This section introduces the proposed Edge-preserved Inception DenseGCN U-Net (EIDU-Net), which is designed as an encoder-decoder structure. Inception DenseGCN is set as the feature extraction module and some adjustments are made. In particular, two kinds of skip connections that work with the feature extraction module are utilized to ensure the learning of multi-scale and hierarchical features of 3D points. To adapt to the encoder-decoder structure and reduce the loss of feature information, the feature aggregation modules are designed as Edge-preserved Graph Pooling (EGP) and Edge-preserved Graph Unpooling (EGU). EGP is on the basis of the graph pooling layer and adds the operation of aggregating edge features of central nodes and neighbor nodes during the pooling operation. In subsequent operations, it reduces the loss of feature information due to pooling operations with skip connections. Similarly, in the EGU operation process, unpooling is performed better based on the previously saved information. EIDU-Net propagates feature information at different levels to the end through two different skip connections, ensuring the aggregation effect of local geometric details and high-level features.

Edge-preserved graph pooling

Pooling operation was first widely used in convolutional neural networks (mainly including max pooling and average pooling), and was later gradually implemented in graph convolutions.
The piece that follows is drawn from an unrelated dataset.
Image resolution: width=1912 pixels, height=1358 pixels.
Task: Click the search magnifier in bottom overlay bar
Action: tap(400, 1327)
The difference is that the pooling operations of the CNN framework cannot be applied to graph convolution networks, which would destroy the spatial structure of the feature graph. The proposal of Graph U-net³¹ presented a classic pooling method suitable for graph convolution. The graph pooling layer incorporated a top-k scoring mechanism into the pooling process to ensure important feature nodes not lost.
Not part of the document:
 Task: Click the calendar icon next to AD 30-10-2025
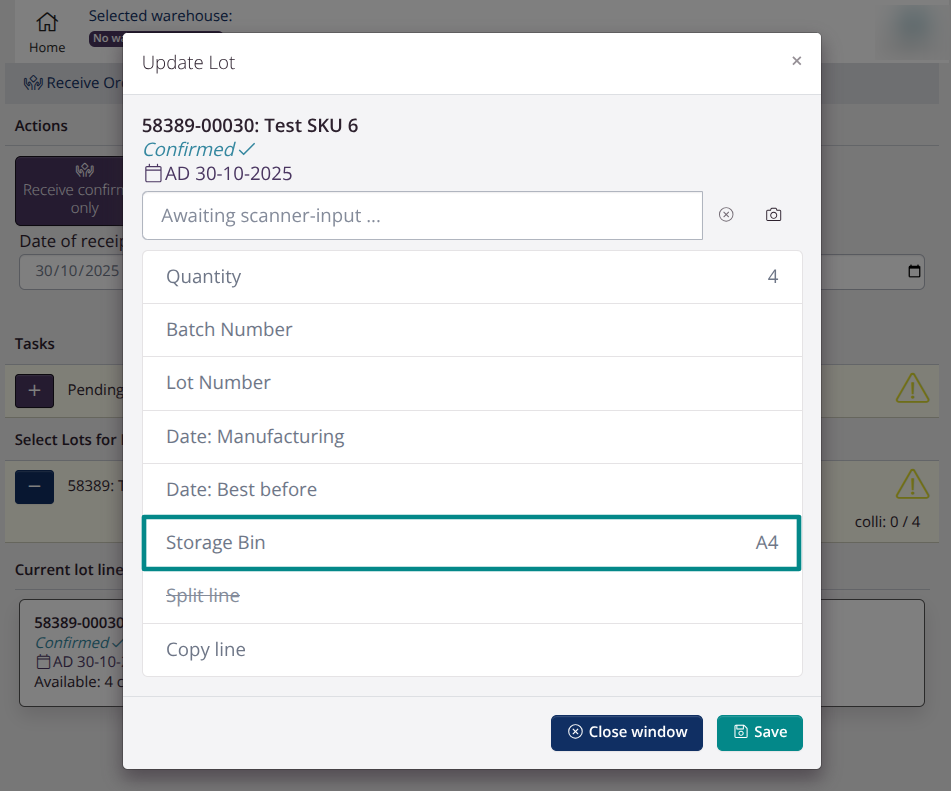[153, 174]
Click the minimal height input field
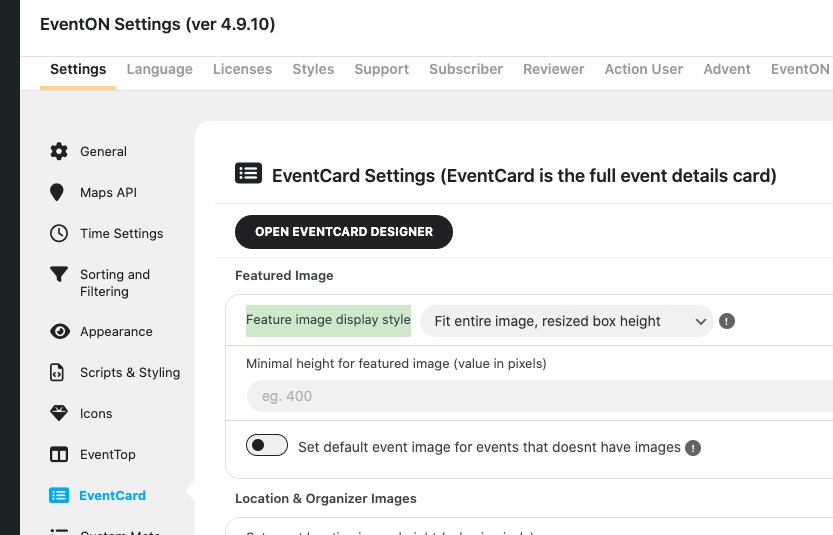Screen dimensions: 833x535 540,396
Unlike CNN pooling operations, graph convolution pooling operations did not lose spatial information. In the Inception DenseGCN module⁴⁵, the original framework only had one layer of the feature extraction module. It directly adopted the multi-branch structure similar to CNN to integrate the feature information learned. Finally, the max pooling layer and two MLP layers were performed to obtain a fixed-length global feature for the classification and segmentation task.
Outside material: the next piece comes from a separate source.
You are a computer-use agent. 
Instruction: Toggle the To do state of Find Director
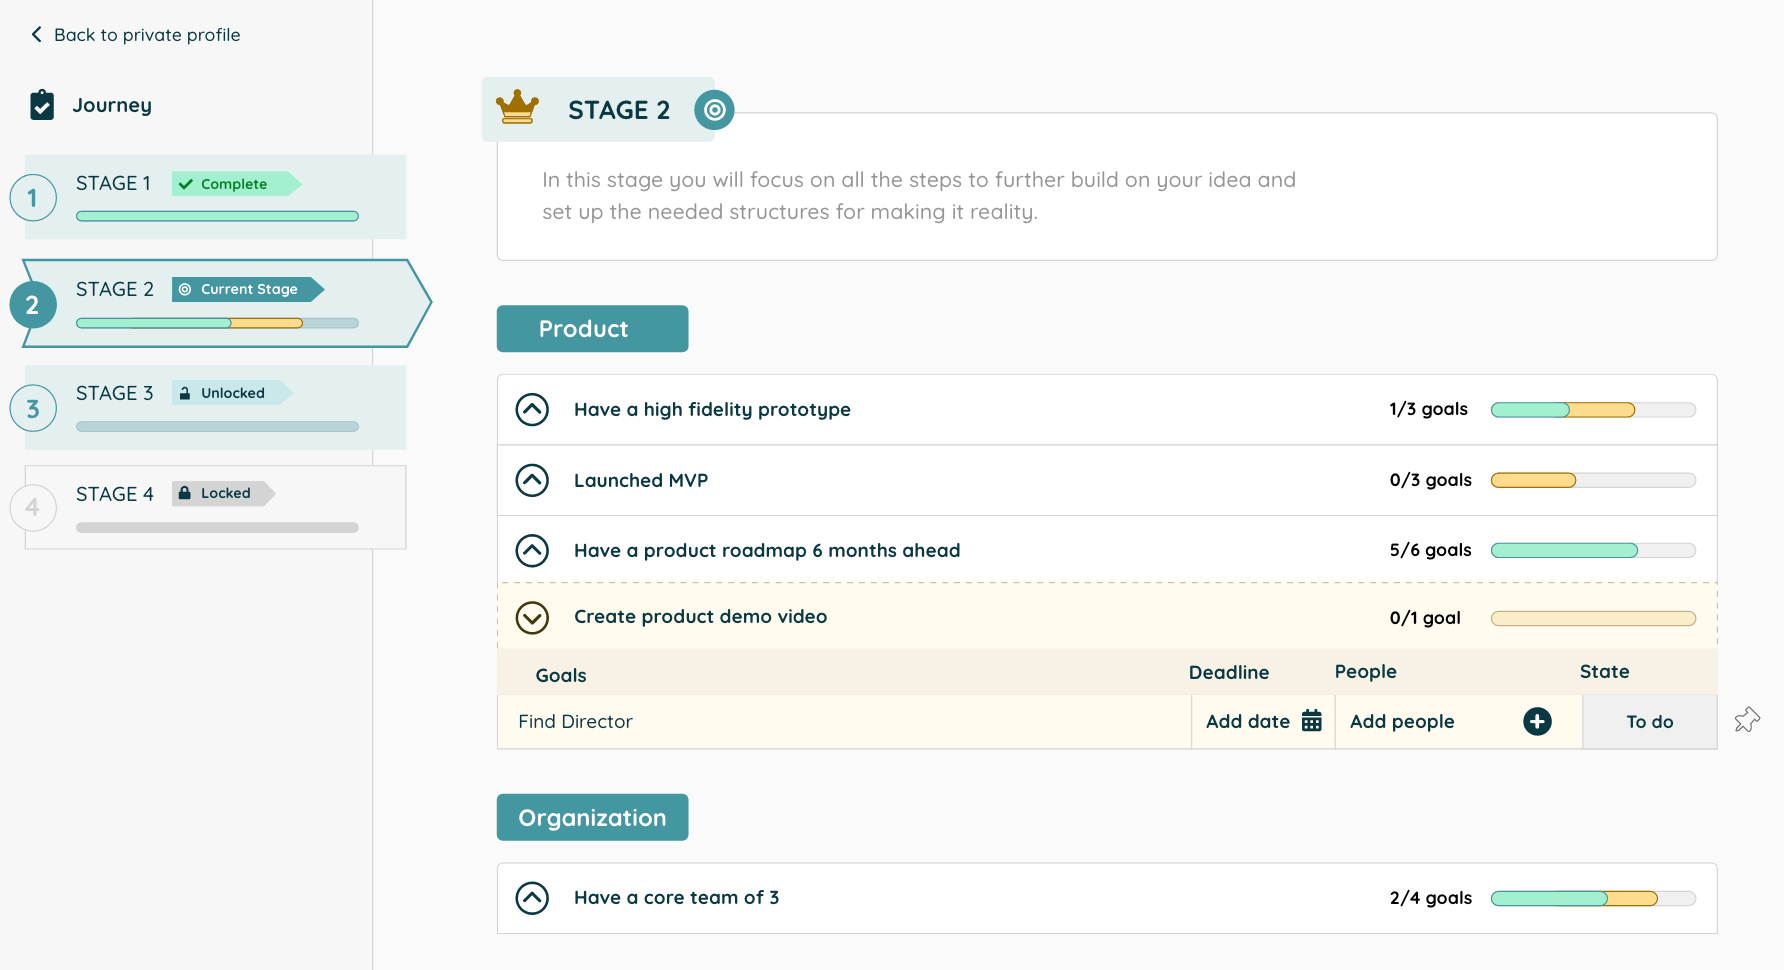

The reasons for optimizing the pooling layer are: (1) to further deepen the network hierarchy of the encoder-decoder structure. The features after max pooling layer in the original method lose a lot of spatial information and cannot continue the next GCN operation; (2) because classical pooling operations for graph convolutions, such as Graph Pooling operation, also lose some feature information during the normal convolution process. We hope to optimize this step to reduce the loss of feature information.

As shown in Fig. 5, the left figure shows traditional graph pooling based on the top-k algorithm {t₁,t₂,t₃}. The right figure shows our EGP. Compared with the traditional method, after selecting k nodes by top-k, EGP constructs local neighborhood graphs for these k nodes from the original point cloud data, and selects their neighbors by random downsampling {t₅,t₆,t₇,t₈,t₁₀,t₁₁}. In this way, our model can better preserve local geometric information.

To solve this problem, we propose an optimized graph pooling method Edge-preserved Graph Pooling (EGP), which can more effectively capture local geometric details. EGP adds a novel process operation on the basis of original graph pooling to aggregate the features of high-scoring central nodes and their edge nodes. We place the EGP module after two DenseGCN layers with different dilation scales. In this layer, we first divide and select nodes in the feature graph through the top-k algorithm of graph pooling, and obtain k top-scoring nodes in descending order of scores, as illustrated in Fig. 6. We set these k nodes as central nodes, and construct their local neighborhood graphs respectively with the original point cloud data. Then the density of edge nodes in local neighborhood graphs is reduced by random downsampling, as shown in Fig. 6(a). Finally, the features of the central nodes and the remaining edge nodes are aggregated. In this way, the feature of top-k key nodes can be better retained, and their local structure information can be better aggregated.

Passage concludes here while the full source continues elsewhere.